Ms Doherty said the development will deliver “a tourism, economic, hospitality, cultural and amenity proposition on a riverside site that was not previously accessible by the public.

“I am heartened to see an opening up of the bonded warehouses to the public and a visitor centre that celebrates our unique maritime heritage. It is a project where meticulous attention was paid to the principles of conservation.”

It is unclear when work on the project is likely to commence given restrictions on construction due to the Covid 19 pandemic but it has been previously reported that the project will create 200 construction jobs and more than 400 jobs at the development when it is fully operational.

The tower was designed by international architecture firm Gensler and lead architect on the project was Marco Gamini.

Cork Chamber CEO Conor Healy said the decision was particularly welcome, coming as it did just days after Taoiseach Micheál Martin announced €353 million of Urban Regeneration and Development Funding for the Cork docklands.

“The plans for multi-purpose use of the site will harness this prime location in the city centre, overlooking the river and standing proudly at the head of the city’s island are a statement of how our city can celebrate its heritage while delivering spaces designed for a modern progressive city.”

The An Bord Pleanála decision was also welcomed by the owner of US-based Tower Holdings Kevin O’Sullivan from Ballinskelligs in south Kerrywho said when his company bought the Port of Cork site back in 2018, it was the presence of the historic Custom House and the adjoining bonded warehouse that attracted him to the site.

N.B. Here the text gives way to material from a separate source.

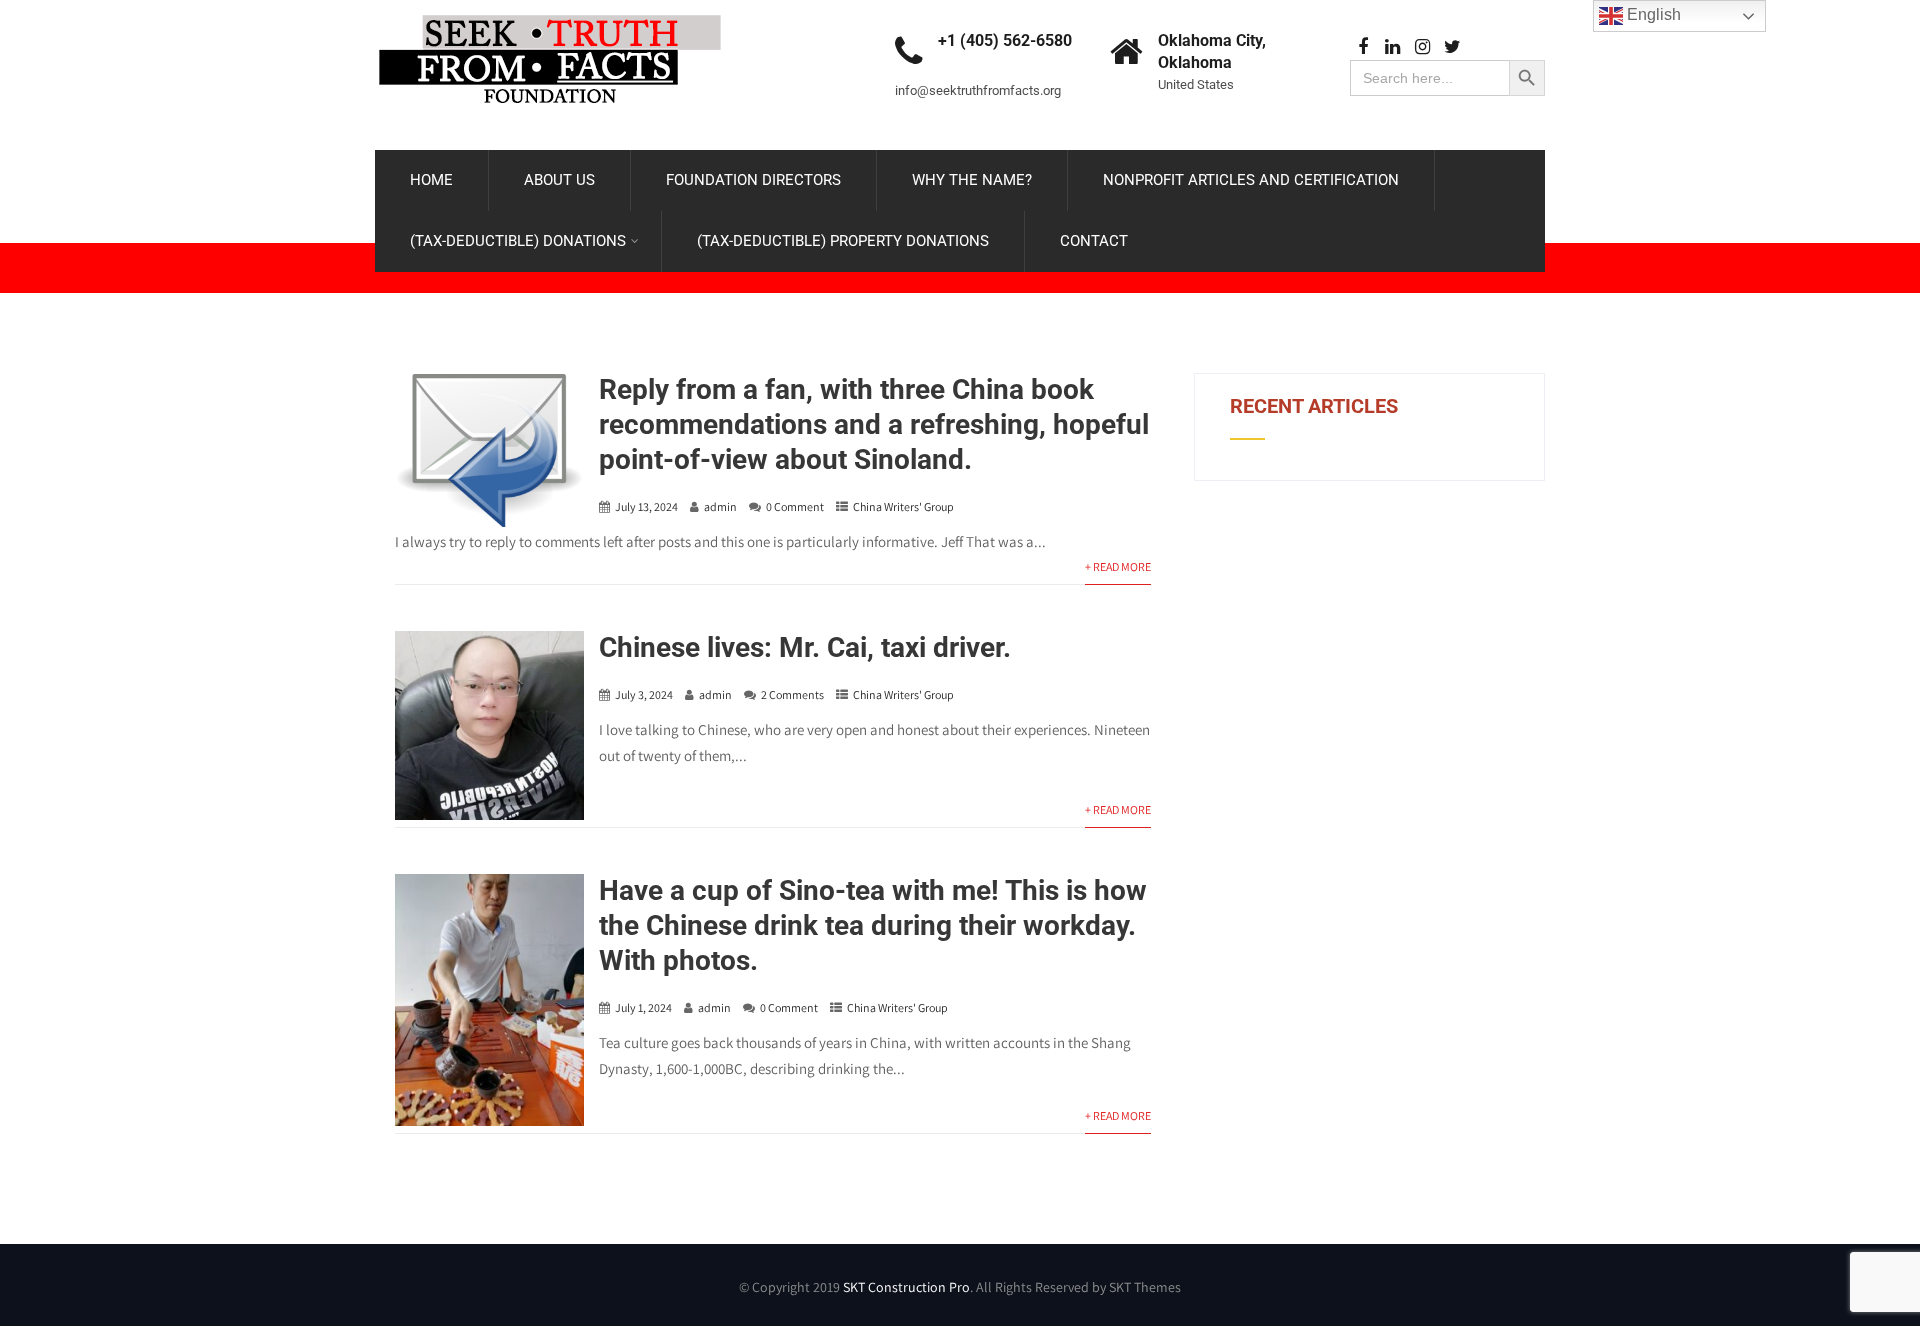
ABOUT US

“We are delighted with this decision from An Bord Pleanála to uphold the previous permission from Cork City Council. We assembled one of the best design teams in the world, all of whom worked tirelessly to get this scheme right and I would like to sincerely thank them for all their efforts.”

Mr O’Sullivan said the new development will not only revitalise and enhance the site, but offer a programme of cultural events, some office space and an extensive recreational quayside public realm.